Nothing
#' Extreme learning machines for time series forecasting
#'
#' This function fits ELM neural networks for time series forecasting.
#'
#' @param y Input time series. Can be ts or msts object.
#' @param m Frequency of the time series. By default it is picked up from y.
#' @param hd Number of hidden nodes. This can be a vector, where each number represents the number of hidden nodes of a different hidden layer. Use NULL to automatically specify.
#' @param type Estimation type for output layer weights. Can be "lasso" (lasso with CV), "ridge" (ridge regression with CV), "step" (stepwise regression with AIC) or "lm" (linear regression).
#' @param reps Number of networks to train, the result is the ensemble forecast.
#' @param comb Combination operator for forecasts when reps > 1. Can be "median", "mode" (based on KDE estimation) and "mean".
#' @param lags Lags of y to use as inputs. If none provided then 1:frequency(y) is used. Use 0 for no univariate lags.
#' @param keep Logical vector to force lags to stay in the model if sel.lag == TRUE. If NULL then it keep = rep(FALSE,length(lags)).
#' @param difforder Vector including the differencing lags. For example c(1,12) will apply first and seasonal (12) differences.

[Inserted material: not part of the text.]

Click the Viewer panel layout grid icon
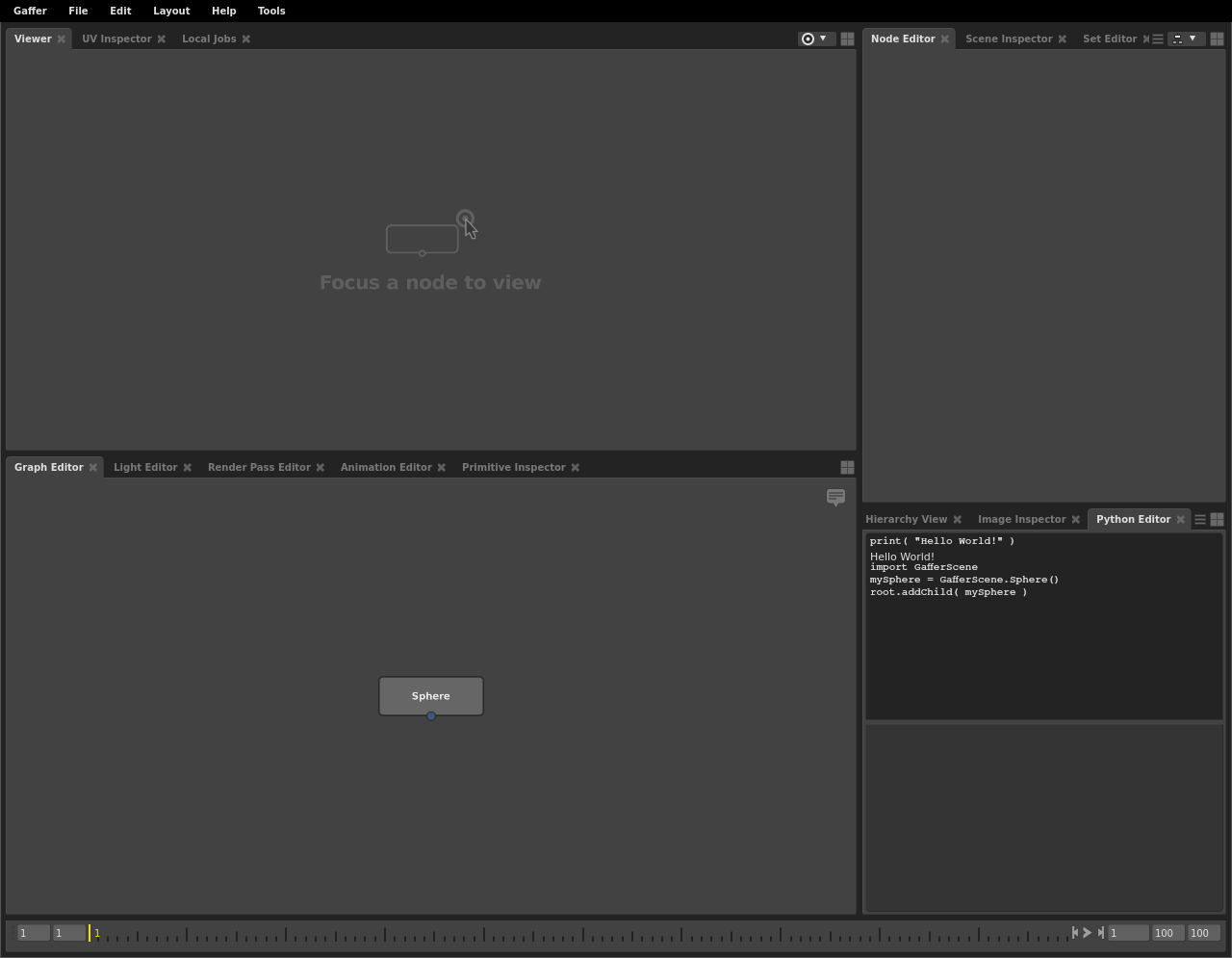 (x=847, y=39)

For no differencing use 0. For automatic selection use NULL.
#' @param outplot Provide plot of model fit. Can be TRUE or FALSE.
#' @param sel.lag Automatically select lags. Can be TRUE or FALSE.
#' @param direct Use direct input-output connections to model strictly linear effects. Can be TRUE or FALSE.
#' @param allow.det.season Permit modelling seasonality with deterministic dummies.
#' @param det.type Type of deterministic seasonality dummies to use. This can be "bin" for binary or "trg" for a sine-cosine pair. With "auto" if ony a single seasonality is used and periodicity is up to 12 then "bin" is used, otherwise "trg".
#' @param xreg Exogenous regressors. Each column is a different regressor and the sample size must be at least as long as the target in-sample set, but can be longer.
#' @param xreg.lags This is a list containing the lags for each exogenous variable. Each list is a numeric vector containing lags. If xreg has 3 columns then the xreg.lags list must contain three elements. If NULL then it is automatically specified.
#' @param xreg.keep List of logical vectors to force lags of xreg to stay in the model if sel.lag == TRUE. If NULL then all exogenous lags can be removed.
#' @param barebone Use an alternative elm implementation (written in R) that is faster when the number of inputs is very high. Typically not needed.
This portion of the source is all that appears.